SHORT PROBLEM.
Render every line of the records below as a Markdown table with the columns Row and Line, numbering the rows and leaving out blank lines.

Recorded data
%%
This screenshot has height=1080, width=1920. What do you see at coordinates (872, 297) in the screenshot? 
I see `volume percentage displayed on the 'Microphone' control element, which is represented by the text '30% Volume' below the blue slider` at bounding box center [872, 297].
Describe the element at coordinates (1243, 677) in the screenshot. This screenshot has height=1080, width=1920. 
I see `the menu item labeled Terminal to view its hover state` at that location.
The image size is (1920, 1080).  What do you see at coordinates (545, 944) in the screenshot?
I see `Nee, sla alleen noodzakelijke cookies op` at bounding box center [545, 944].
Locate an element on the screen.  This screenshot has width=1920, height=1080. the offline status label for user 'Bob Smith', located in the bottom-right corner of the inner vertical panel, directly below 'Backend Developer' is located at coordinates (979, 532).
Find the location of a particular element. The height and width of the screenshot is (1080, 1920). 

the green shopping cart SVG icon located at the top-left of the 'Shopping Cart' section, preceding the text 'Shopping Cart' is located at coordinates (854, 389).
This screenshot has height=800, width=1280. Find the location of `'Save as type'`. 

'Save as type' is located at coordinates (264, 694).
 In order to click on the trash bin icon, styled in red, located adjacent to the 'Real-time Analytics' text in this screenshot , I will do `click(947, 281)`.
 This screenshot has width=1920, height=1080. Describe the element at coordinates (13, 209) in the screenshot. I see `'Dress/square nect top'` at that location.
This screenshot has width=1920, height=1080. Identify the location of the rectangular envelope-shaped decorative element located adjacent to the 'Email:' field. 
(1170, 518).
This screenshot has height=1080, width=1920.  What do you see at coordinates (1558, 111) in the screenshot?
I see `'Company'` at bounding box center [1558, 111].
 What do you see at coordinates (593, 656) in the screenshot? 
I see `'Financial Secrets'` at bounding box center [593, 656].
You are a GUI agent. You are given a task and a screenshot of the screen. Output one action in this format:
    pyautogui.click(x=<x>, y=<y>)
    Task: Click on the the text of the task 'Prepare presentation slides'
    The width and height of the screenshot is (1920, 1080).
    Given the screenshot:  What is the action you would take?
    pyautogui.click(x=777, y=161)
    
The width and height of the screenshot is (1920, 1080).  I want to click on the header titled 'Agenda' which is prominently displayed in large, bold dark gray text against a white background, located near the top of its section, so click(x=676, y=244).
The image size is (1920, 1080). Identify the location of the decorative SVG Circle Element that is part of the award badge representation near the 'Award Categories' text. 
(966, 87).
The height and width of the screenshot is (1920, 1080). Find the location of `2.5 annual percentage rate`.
%%
THE COMPLETED TASK.
| Row | Line |
|---|---|
| 1 | This screenshot has height=1080, width=1920. What do you see at coordinates (872, 297) in the screenshot?  |
| 2 | I see `volume percentage displayed on the 'Microphone' control element, which is represented by the text '30% Volume' below the blue slider` at bounding box center [872, 297]. |
| 3 | Describe the element at coordinates (1243, 677) in the screenshot. This screenshot has height=1080, width=1920.  |
| 4 | I see `the menu item labeled Terminal to view its hover state` at that location. |
| 5 | The image size is (1920, 1080).  What do you see at coordinates (545, 944) in the screenshot? |
| 6 | I see `Nee, sla alleen noodzakelijke cookies op` at bounding box center [545, 944]. |
| 7 | Locate an element on the screen.  This screenshot has width=1920, height=1080. the offline status label for user 'Bob Smith', located in the bottom-right corner of the inner vertical panel, directly below 'Backend Developer' is located at coordinates (979, 532). |
| 8 | Find the location of a particular element. The height and width of the screenshot is (1080, 1920).  |
| 9 | the green shopping cart SVG icon located at the top-left of the 'Shopping Cart' section, preceding the text 'Shopping Cart' is located at coordinates (854, 389). |
| 10 | This screenshot has height=800, width=1280. Find the location of `'Save as type'`.  |
| 11 | 'Save as type' is located at coordinates (264, 694). |
| 12 |  In order to click on the trash bin icon, styled in red, located adjacent to the 'Real-time Analytics' text in this screenshot , I will do `click(947, 281)`. |
| 13 |  This screenshot has width=1920, height=1080. Describe the element at coordinates (13, 209) in the screenshot. I see `'Dress/square nect top'` at that location. |
| 14 | This screenshot has width=1920, height=1080. Identify the location of the rectangular envelope-shaped decorative element located adjacent to the 'Email:' field.  |
| 15 | (1170, 518). |
| 16 | This screenshot has height=1080, width=1920.  What do you see at coordinates (1558, 111) in the screenshot? |
| 17 | I see `'Company'` at bounding box center [1558, 111]. |
| 18 |  What do you see at coordinates (593, 656) in the screenshot?  |
| 19 | I see `'Financial Secrets'` at bounding box center [593, 656]. |
| 20 | You are a GUI agent. You are given a task and a screenshot of the screen. Output one action in this format: |
| 21 |     pyautogui.click(x=<x>, y=<y>) |
| 22 |     Task: Click on the the text of the task 'Prepare presentation slides' |
| 23 |     The width and height of the screenshot is (1920, 1080). |
| 24 |     Given the screenshot:  What is the action you would take? |
| 25 |     pyautogui.click(x=777, y=161) |
| 26 | The width and height of the screenshot is (1920, 1080).  I want to click on the header titled 'Agenda' which is prominently displayed in large, bold dark gray text against a white background, located near the top of its section, so click(x=676, y=244). |
| 27 | The image size is (1920, 1080). Identify the location of the decorative SVG Circle Element that is part of the award badge representation near the 'Award Categories' text.  |
| 28 | (966, 87). |
| 29 | The height and width of the screenshot is (1920, 1080). Find the location of `2.5 annual percentage rate`. |